Down to the last character, transcribe every record.

** Opening Data in this exercise block **

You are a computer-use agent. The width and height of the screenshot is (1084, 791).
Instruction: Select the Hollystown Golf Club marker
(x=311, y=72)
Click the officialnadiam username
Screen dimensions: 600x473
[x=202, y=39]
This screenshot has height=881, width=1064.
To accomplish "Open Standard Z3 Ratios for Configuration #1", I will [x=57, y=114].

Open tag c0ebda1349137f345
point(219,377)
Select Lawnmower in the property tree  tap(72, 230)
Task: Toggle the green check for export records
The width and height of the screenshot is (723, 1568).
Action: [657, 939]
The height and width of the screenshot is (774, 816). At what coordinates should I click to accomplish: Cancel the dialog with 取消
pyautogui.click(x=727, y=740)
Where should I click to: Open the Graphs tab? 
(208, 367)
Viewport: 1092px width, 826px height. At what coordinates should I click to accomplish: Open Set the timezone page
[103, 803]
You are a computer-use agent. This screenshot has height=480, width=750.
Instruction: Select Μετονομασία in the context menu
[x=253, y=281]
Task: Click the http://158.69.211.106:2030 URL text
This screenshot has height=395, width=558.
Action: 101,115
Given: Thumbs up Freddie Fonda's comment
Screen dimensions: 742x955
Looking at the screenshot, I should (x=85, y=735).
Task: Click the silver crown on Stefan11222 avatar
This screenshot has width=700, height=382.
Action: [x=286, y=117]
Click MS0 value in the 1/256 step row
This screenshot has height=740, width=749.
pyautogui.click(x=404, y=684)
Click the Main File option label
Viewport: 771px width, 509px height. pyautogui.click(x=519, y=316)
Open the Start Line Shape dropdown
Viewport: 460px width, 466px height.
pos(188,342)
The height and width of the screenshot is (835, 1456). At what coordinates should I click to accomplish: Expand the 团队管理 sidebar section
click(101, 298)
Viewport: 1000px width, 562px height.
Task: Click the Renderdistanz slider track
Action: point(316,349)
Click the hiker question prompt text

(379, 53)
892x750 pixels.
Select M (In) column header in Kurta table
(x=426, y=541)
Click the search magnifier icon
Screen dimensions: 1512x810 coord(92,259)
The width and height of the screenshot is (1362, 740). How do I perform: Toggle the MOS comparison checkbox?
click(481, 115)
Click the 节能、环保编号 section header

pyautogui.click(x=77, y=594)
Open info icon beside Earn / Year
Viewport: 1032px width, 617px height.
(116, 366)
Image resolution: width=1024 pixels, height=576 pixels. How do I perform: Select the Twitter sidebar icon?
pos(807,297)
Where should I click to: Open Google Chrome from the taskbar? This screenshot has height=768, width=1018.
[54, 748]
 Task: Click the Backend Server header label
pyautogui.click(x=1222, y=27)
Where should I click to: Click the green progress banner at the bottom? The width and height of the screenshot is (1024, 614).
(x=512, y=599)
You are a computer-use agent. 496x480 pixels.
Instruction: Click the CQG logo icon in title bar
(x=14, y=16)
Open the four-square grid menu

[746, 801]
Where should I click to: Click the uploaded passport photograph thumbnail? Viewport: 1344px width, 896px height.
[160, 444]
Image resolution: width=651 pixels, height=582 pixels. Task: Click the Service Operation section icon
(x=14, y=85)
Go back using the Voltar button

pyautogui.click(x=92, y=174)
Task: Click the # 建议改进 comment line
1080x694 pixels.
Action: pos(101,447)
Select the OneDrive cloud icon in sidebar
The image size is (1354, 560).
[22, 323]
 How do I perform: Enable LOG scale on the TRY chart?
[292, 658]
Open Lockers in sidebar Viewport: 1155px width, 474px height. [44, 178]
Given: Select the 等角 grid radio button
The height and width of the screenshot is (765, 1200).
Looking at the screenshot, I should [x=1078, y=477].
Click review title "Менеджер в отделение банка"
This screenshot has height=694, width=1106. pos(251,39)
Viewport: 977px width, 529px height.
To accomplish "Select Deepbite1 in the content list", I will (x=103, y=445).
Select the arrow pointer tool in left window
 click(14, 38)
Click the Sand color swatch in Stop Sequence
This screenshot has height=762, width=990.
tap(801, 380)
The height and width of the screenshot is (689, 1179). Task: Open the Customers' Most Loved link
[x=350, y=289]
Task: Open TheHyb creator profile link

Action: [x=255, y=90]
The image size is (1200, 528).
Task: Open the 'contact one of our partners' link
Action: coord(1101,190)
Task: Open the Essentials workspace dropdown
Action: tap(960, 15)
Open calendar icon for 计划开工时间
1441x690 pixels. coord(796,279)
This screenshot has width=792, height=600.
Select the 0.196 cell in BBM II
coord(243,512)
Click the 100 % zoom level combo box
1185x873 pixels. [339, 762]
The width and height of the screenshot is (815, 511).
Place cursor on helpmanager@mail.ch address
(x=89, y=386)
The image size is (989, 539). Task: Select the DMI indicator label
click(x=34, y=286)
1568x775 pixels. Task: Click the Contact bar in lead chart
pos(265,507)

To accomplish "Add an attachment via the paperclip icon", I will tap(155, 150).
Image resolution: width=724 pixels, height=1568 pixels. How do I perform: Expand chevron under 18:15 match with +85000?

** Closing Data in this exercise block **

## Written solution
You are a computer-use agent. The width and height of the screenshot is (1084, 791).
Instruction: Select the Hollystown Golf Club marker
(x=311, y=72)
Click the officialnadiam username
Screen dimensions: 600x473
[x=202, y=39]
This screenshot has height=881, width=1064.
To accomplish "Open Standard Z3 Ratios for Configuration #1", I will [x=57, y=114].

Open tag c0ebda1349137f345
point(219,377)
Select Lawnmower in the property tree  tap(72, 230)
Task: Toggle the green check for export records
The width and height of the screenshot is (723, 1568).
Action: [657, 939]
The height and width of the screenshot is (774, 816). At what coordinates should I click to accomplish: Cancel the dialog with 取消
pyautogui.click(x=727, y=740)
Where should I click to: Open the Graphs tab? 
(208, 367)
Viewport: 1092px width, 826px height. At what coordinates should I click to accomplish: Open Set the timezone page
[103, 803]
You are a computer-use agent. This screenshot has height=480, width=750.
Instruction: Select Μετονομασία in the context menu
[x=253, y=281]
Task: Click the http://158.69.211.106:2030 URL text
This screenshot has height=395, width=558.
Action: 101,115
Given: Thumbs up Freddie Fonda's comment
Screen dimensions: 742x955
Looking at the screenshot, I should (x=85, y=735).
Task: Click the silver crown on Stefan11222 avatar
This screenshot has width=700, height=382.
Action: [x=286, y=117]
Click MS0 value in the 1/256 step row
This screenshot has height=740, width=749.
pyautogui.click(x=404, y=684)
Click the Main File option label
Viewport: 771px width, 509px height. pyautogui.click(x=519, y=316)
Open the Start Line Shape dropdown
Viewport: 460px width, 466px height.
pos(188,342)
The height and width of the screenshot is (835, 1456). At what coordinates should I click to accomplish: Expand the 团队管理 sidebar section
click(101, 298)
Viewport: 1000px width, 562px height.
Task: Click the Renderdistanz slider track
Action: point(316,349)
Click the hiker question prompt text

(379, 53)
892x750 pixels.
Select M (In) column header in Kurta table
(x=426, y=541)
Click the search magnifier icon
Screen dimensions: 1512x810 coord(92,259)
The width and height of the screenshot is (1362, 740). How do I perform: Toggle the MOS comparison checkbox?
click(481, 115)
Click the 节能、环保编号 section header

pyautogui.click(x=77, y=594)
Open info icon beside Earn / Year
Viewport: 1032px width, 617px height.
(116, 366)
Image resolution: width=1024 pixels, height=576 pixels. How do I perform: Select the Twitter sidebar icon?
pos(807,297)
Where should I click to: Open Google Chrome from the taskbar? This screenshot has height=768, width=1018.
[54, 748]
 Task: Click the Backend Server header label
pyautogui.click(x=1222, y=27)
Where should I click to: Click the green progress banner at the bottom? The width and height of the screenshot is (1024, 614).
(x=512, y=599)
You are a computer-use agent. 496x480 pixels.
Instruction: Click the CQG logo icon in title bar
(x=14, y=16)
Open the four-square grid menu

[746, 801]
Where should I click to: Click the uploaded passport photograph thumbnail? Viewport: 1344px width, 896px height.
[160, 444]
Image resolution: width=651 pixels, height=582 pixels. Task: Click the Service Operation section icon
(x=14, y=85)
Go back using the Voltar button

pyautogui.click(x=92, y=174)
Task: Click the # 建议改进 comment line
1080x694 pixels.
Action: pos(101,447)
Select the OneDrive cloud icon in sidebar
The image size is (1354, 560).
[22, 323]
 How do I perform: Enable LOG scale on the TRY chart?
[292, 658]
Open Lockers in sidebar Viewport: 1155px width, 474px height. [44, 178]
Given: Select the 等角 grid radio button
The height and width of the screenshot is (765, 1200).
Looking at the screenshot, I should [x=1078, y=477].
Click review title "Менеджер в отделение банка"
This screenshot has height=694, width=1106. pos(251,39)
Viewport: 977px width, 529px height.
To accomplish "Select Deepbite1 in the content list", I will (x=103, y=445).
Select the arrow pointer tool in left window
 click(14, 38)
Click the Sand color swatch in Stop Sequence
This screenshot has height=762, width=990.
tap(801, 380)
The height and width of the screenshot is (689, 1179). Task: Open the Customers' Most Loved link
[x=350, y=289]
Task: Open TheHyb creator profile link

Action: [x=255, y=90]
The image size is (1200, 528).
Task: Open the 'contact one of our partners' link
Action: coord(1101,190)
Task: Open the Essentials workspace dropdown
Action: tap(960, 15)
Open calendar icon for 计划开工时间
1441x690 pixels. coord(796,279)
This screenshot has width=792, height=600.
Select the 0.196 cell in BBM II
coord(243,512)
Click the 100 % zoom level combo box
1185x873 pixels. [339, 762]
The width and height of the screenshot is (815, 511).
Place cursor on helpmanager@mail.ch address
(x=89, y=386)
The image size is (989, 539). Task: Select the DMI indicator label
click(x=34, y=286)
1568x775 pixels. Task: Click the Contact bar in lead chart
pos(265,507)

To accomplish "Add an attachment via the paperclip icon", I will tap(155, 150).
Image resolution: width=724 pixels, height=1568 pixels. How do I perform: Expand chevron under 18:15 match with +85000?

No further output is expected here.